Googles Alpha-Go: Software schlägt den Go-Champion

Googles Alpha-Go
Software schlägt den Go-Champion

Im Kräftevergleich zwischen Mensch und Computer hat eine Google-Software überraschend den Spitzenspieler Lee Sedol im asiatischen Brettspiel Go besiegt. Das Spiel ist für Computer wesentlich komplexer als Schach.

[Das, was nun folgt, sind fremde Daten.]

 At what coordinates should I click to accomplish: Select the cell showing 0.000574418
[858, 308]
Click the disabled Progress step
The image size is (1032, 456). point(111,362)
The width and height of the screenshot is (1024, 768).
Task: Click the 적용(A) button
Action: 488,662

Seoul1:0 für die Künstliche Intelligenz: Ein Computerprogramm von Google hat am Mittwoch überraschend die erste von fünf Partien des chinesischen Brettspiels Go gegen den südkoreanischen Champion Lee Sedol gewonnen. Die übrigen vier Spiele sollen bis Dienstag ausgetragen werden.

Die Software AlphaGo gewann am Mittwoch in der südkoreanischen Hauptstadt Seoul das erste von fünf geplanten Spielen. Der 33-jährige Koreaner Lee Sedol gab nach rund dreieinhalb Stunden Spielzeit auf. Er machte sich vorher Hoffnungen auf einen Gesamtsieg, räumte aber ein, dass Menschen eher Fehler machten als Maschinen.

Experten für Künstliche Intelligenz hatten bis vor kurzem noch prognostiziert, es würde ein weiteres Jahrzehnt dauern, bis Computer professionelle Go-Spieler schlagen könnten. Allerdings hatte Googles Alpha-Go-Programm dann im vergangenen Jahr bereits einen europäischen Spitzenspieler besiegt.

Im Schach hatte sich der damalige Weltmeister Garri Kasparow 1996 und 1997 in zwei Wettkämpfen mit dem IBM-Computer Deep Blue gemessen. Während er das erste Match noch 4:2 für sich entscheiden konnte, musste sich Kasparow im zweiten Wettkampf mit 2,5:3,5 geschlagen geben. Seither haben weitere Wettkämpfe das Ergebnis untermauert, selbst stärkste Schachspieler haben heute gegen leistungsstarke Computerprogramme kaum eine Chance mehr.

Go hat auf den ersten Blick einfachere Regeln als Schach. Gleichwohl gilt das chinesische Brettspiel als größere Herausforderung für Computer, weil es deutlich mehr Zugmöglichkeiten gibt: Müssen beim Schach die Figuren über 64 Felder bewegt werden, so stehen dem Go-Spieler 361 Felder zur Verfügung, um seine Spielsteine zu platzieren.

Durch geschicktes Setzen der weißen und schwarzen Steine versuchen die Gegner, möglichst viel Raum auf dem Spielbrett zu gewinnen. Die dabei auftretenden Probleme sind so komplex, dass die beim Schach erfolgreiche „Brute Force“-Methode, bei der der Computer alle möglichen Zugfolgen mit schierer Rechenpower durchgeht, keinen Erfolg verspricht.

Die von Google entwickelte Software Alpha-Go löst das Problem dadurch, dass sie wahrscheinliche Züge des menschlichen Gegenspielers vorhersagt und sich darauf einstellt. Möglich wird das durch zwei künstliche neuronale Netzwerke mit Millionen Verbindungen, die dem menschlichen Nervensystem ähneln.

Beide Netzwerke wurden von den Entwicklern auf unterschiedliche Art für ihre Aufgabe optimiert: Während das eine rund 30 Millionen Züge aus Begegnungen menschlicher Go-Spieler auswertet, spielt das andere Tausende Partien gegen sich selbst.